**CONSEGNA:**
Stampa senza alcuna modifica le righe dei record a partire da quella che contiene "You are a computer-use" e fino a quella che contiene "tap(924, 367)", entrambe comprese. Nella risposta ometti le immagini.

**DATI DI PARTENZA:**
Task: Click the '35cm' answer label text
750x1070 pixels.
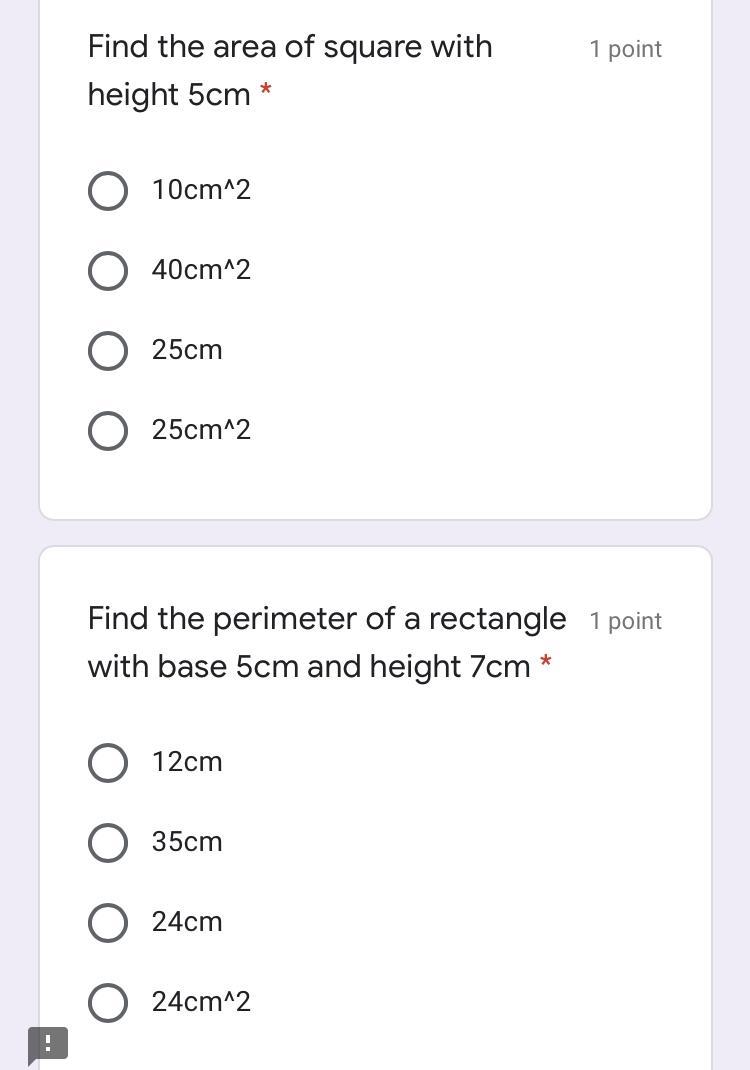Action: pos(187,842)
* * *
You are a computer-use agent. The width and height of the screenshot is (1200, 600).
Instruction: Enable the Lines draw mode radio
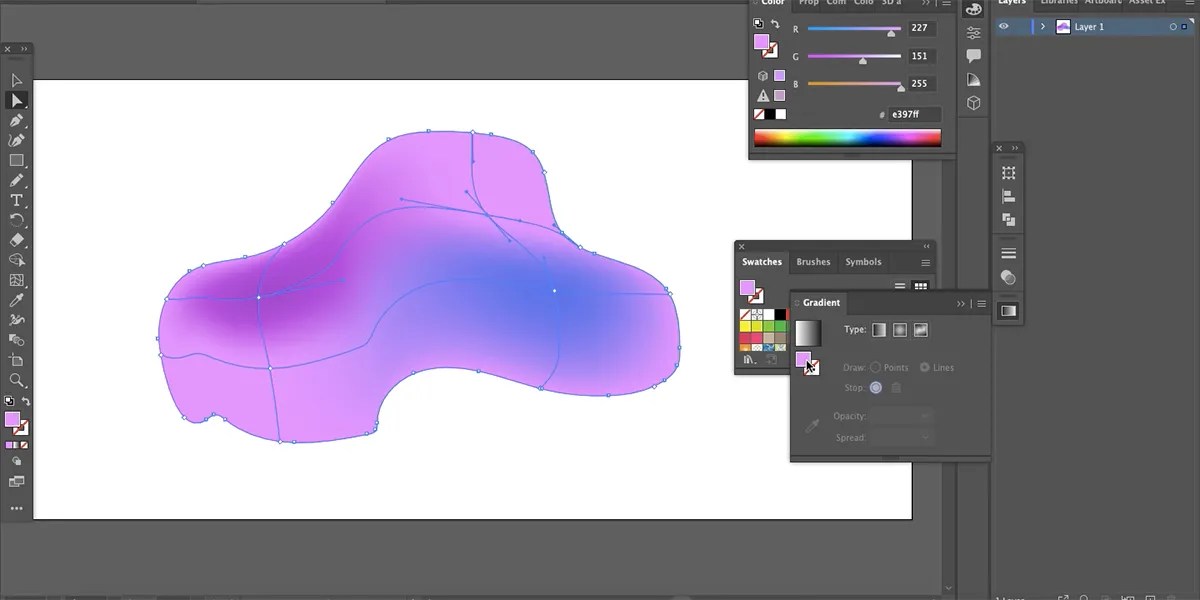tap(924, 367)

**RISPOSTA:**
You are a computer-use agent. The width and height of the screenshot is (1200, 600).
Instruction: Enable the Lines draw mode radio
tap(924, 367)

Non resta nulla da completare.